Data to process.
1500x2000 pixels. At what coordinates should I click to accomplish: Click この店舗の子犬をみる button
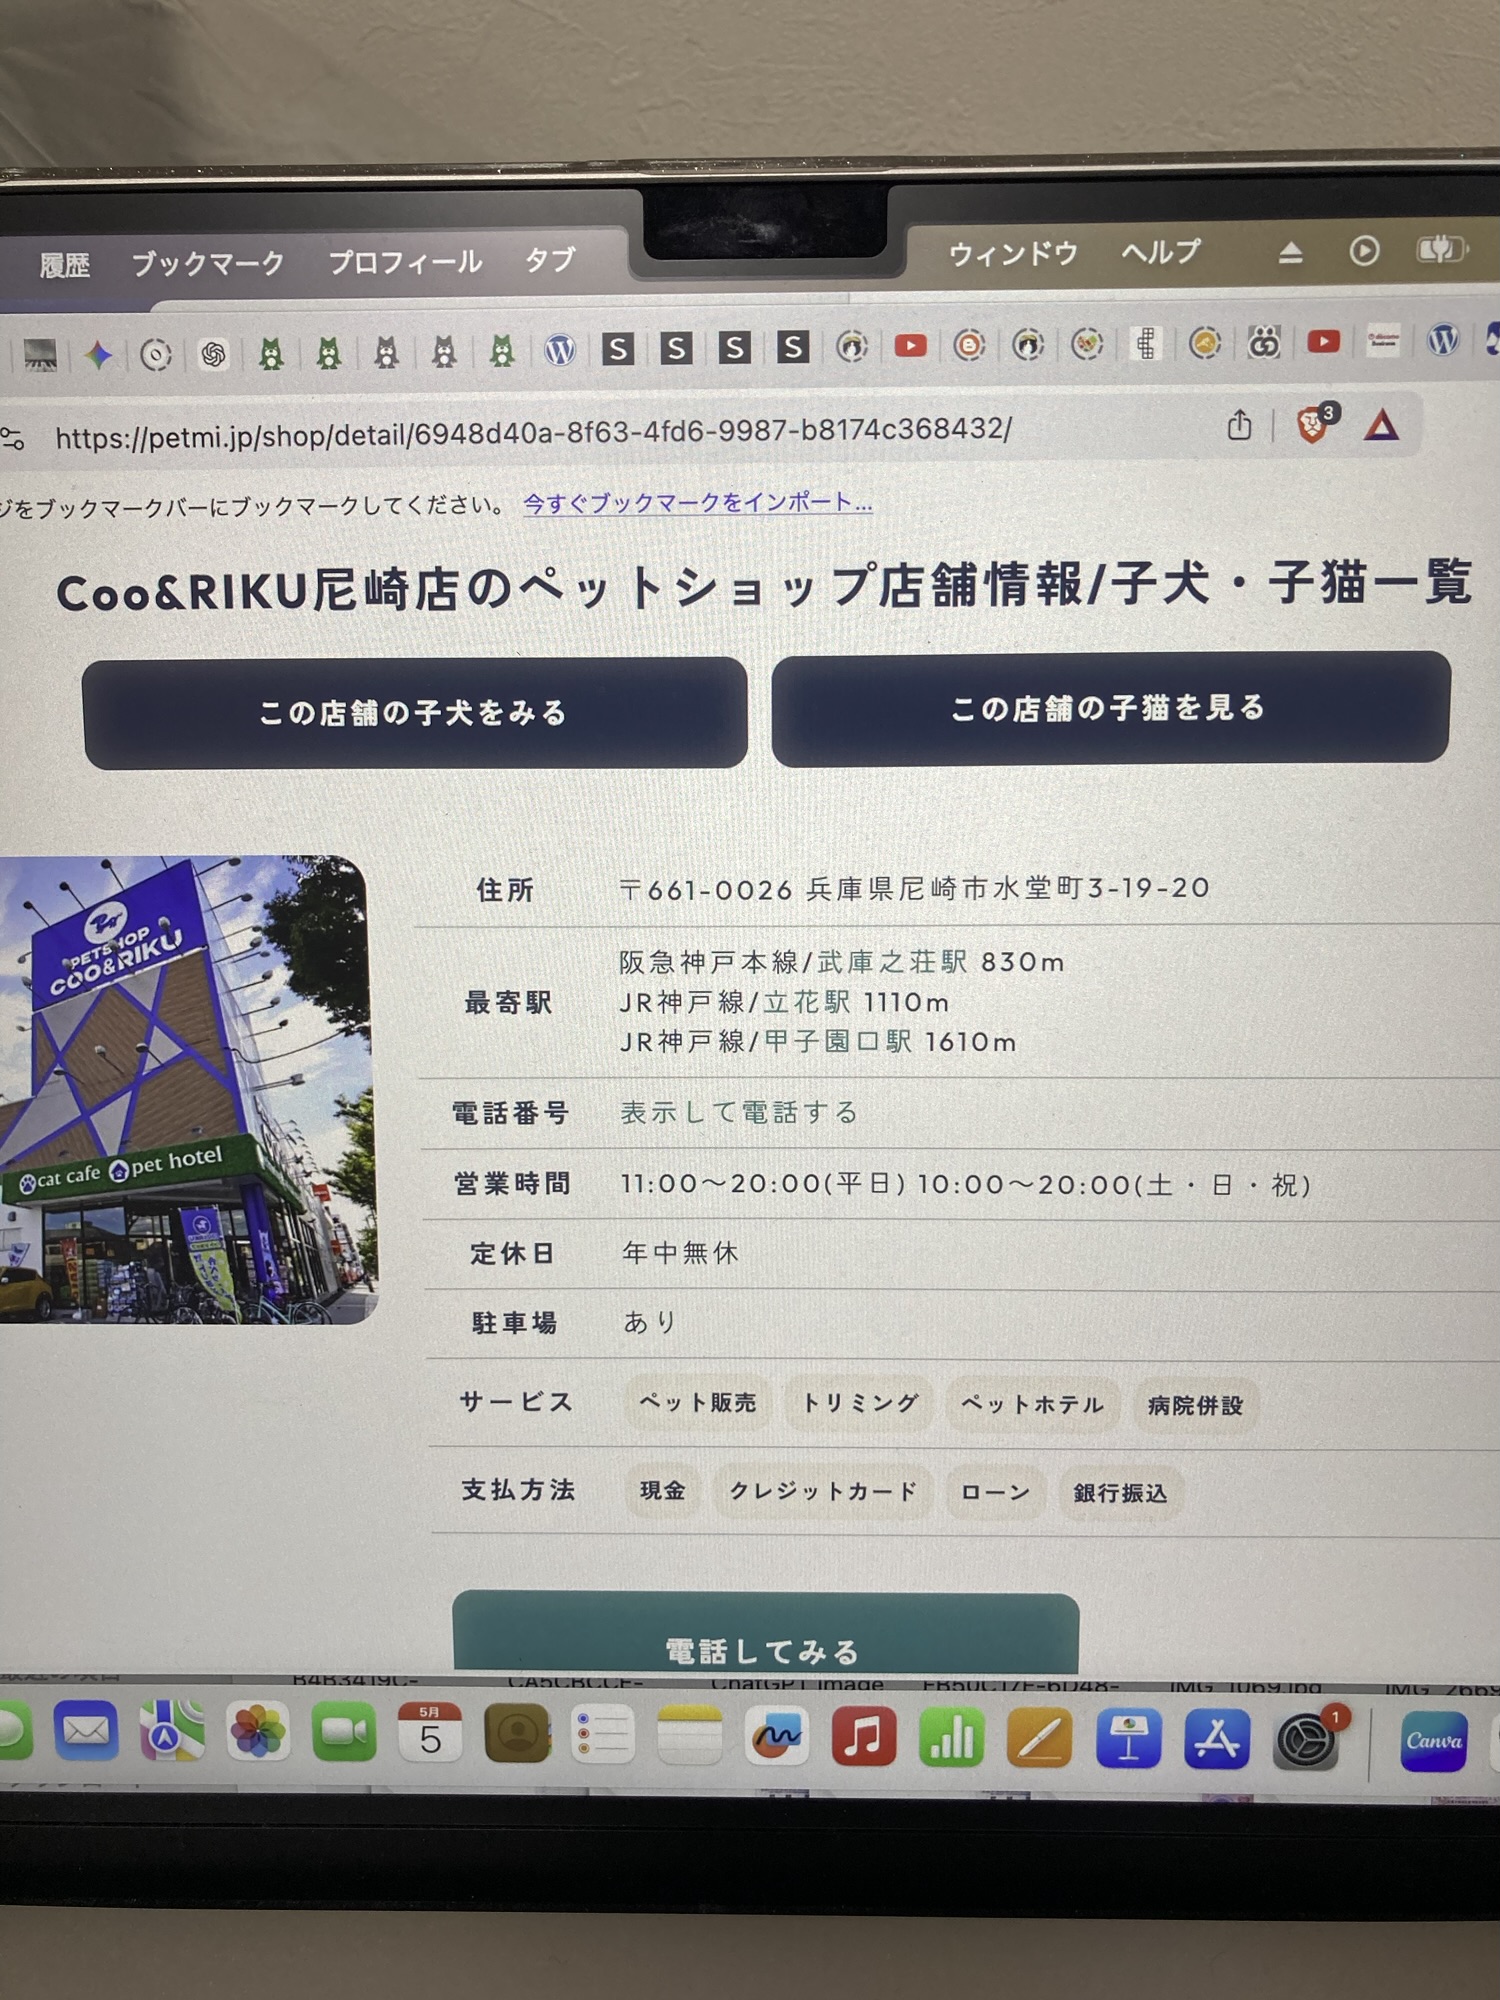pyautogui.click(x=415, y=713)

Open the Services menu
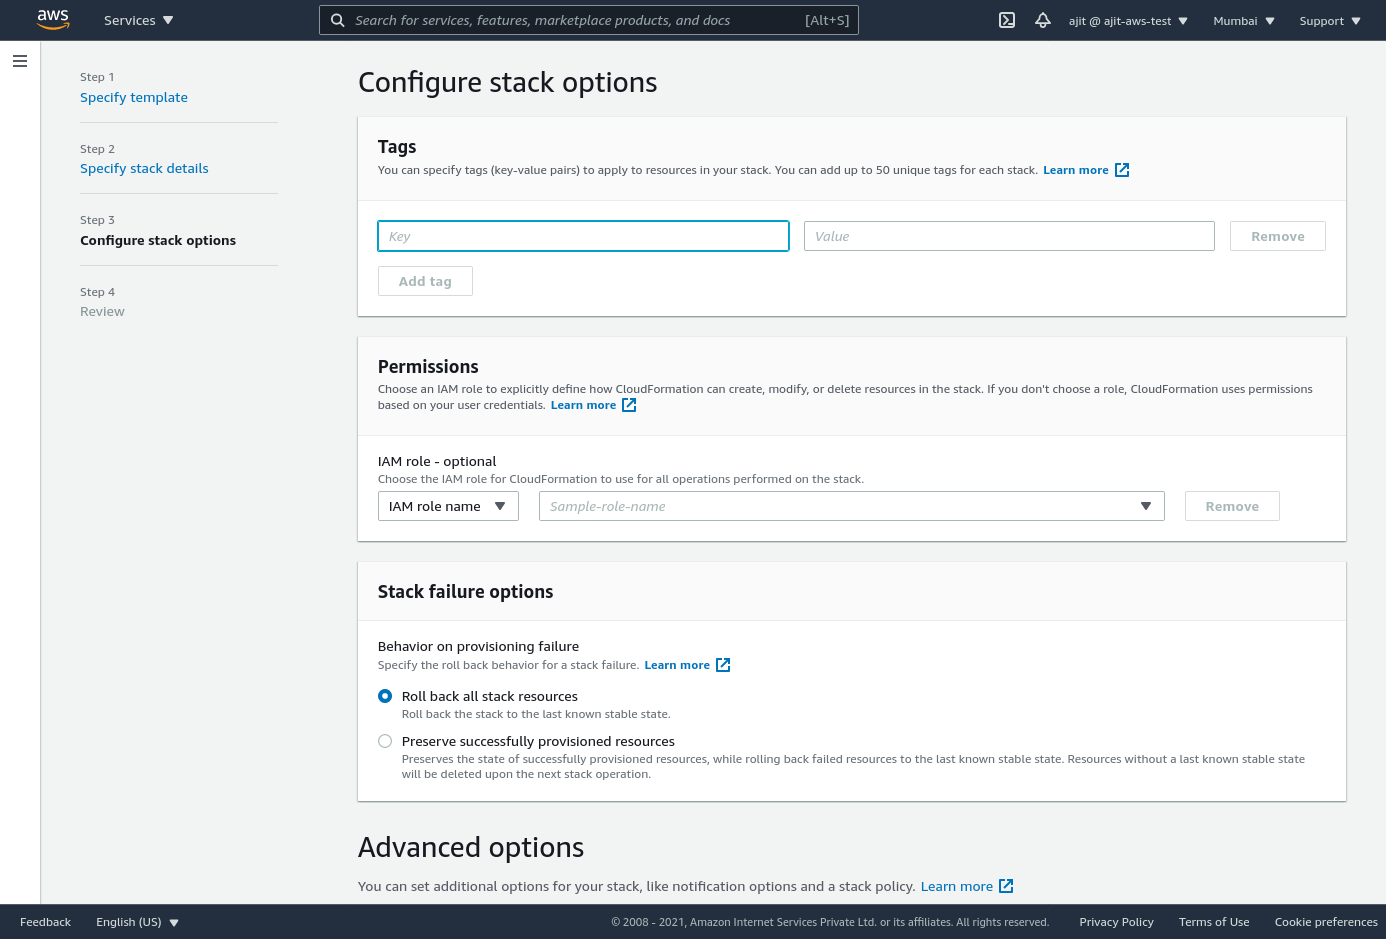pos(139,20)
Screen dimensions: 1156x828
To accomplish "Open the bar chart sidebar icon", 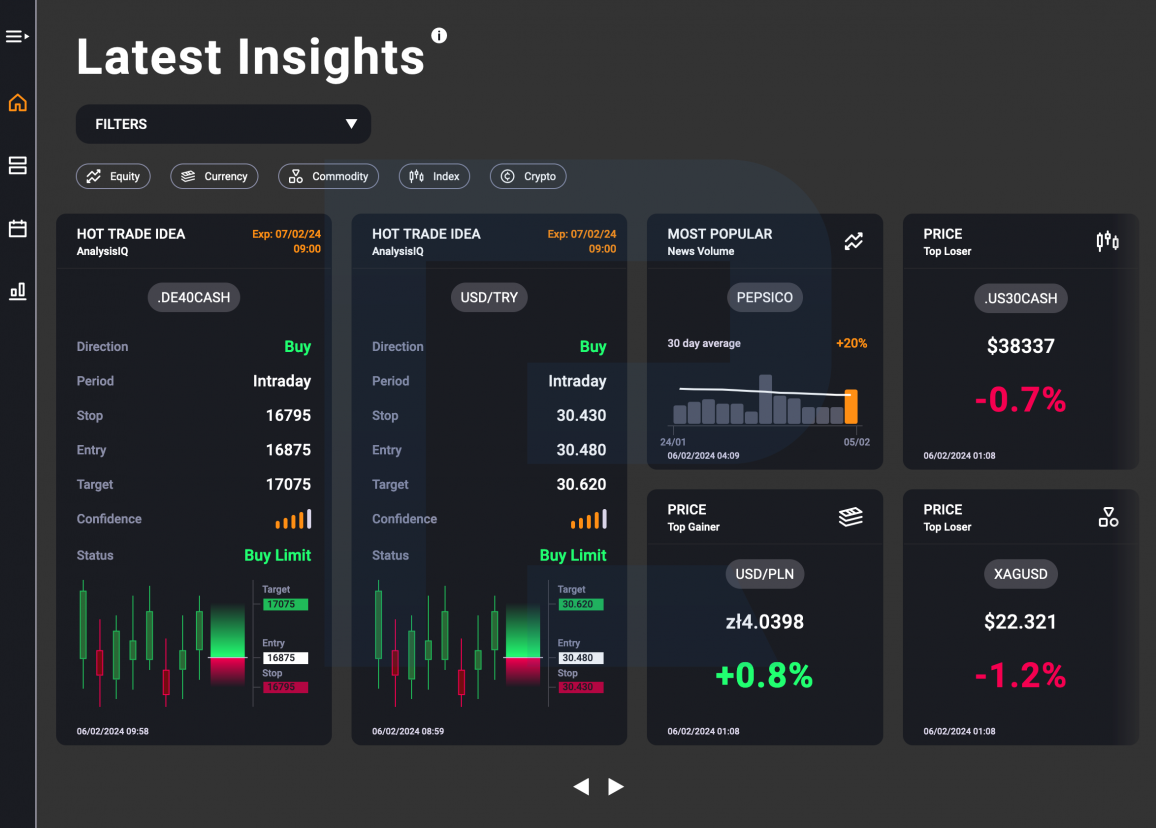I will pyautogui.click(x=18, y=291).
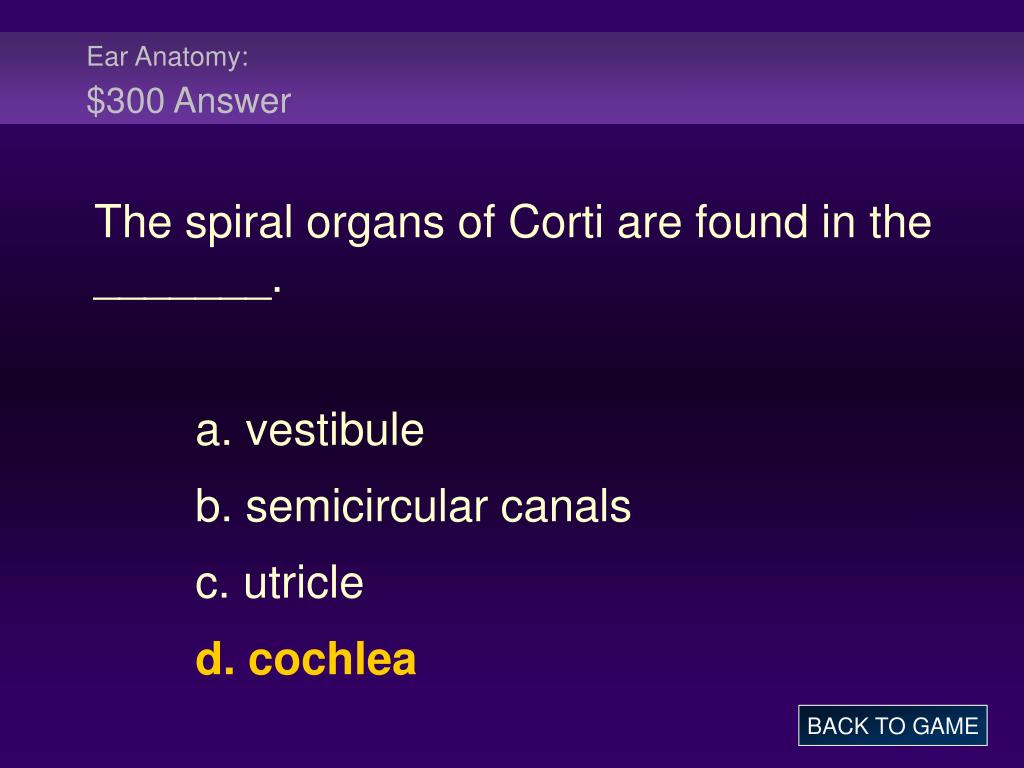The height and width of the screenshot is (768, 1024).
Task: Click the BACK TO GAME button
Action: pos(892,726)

Task goal. Restate the material word for word from its first line through the line containing "Screen dimensions: 1156x828", both included; the pictures do not belong in it.

Output.
1500x2000 pixels. At what coordinates should I click to accomplish: Click この店舗の子犬をみる button
pyautogui.click(x=415, y=713)

Open the Services menu
pos(139,20)
Screen dimensions: 1156x828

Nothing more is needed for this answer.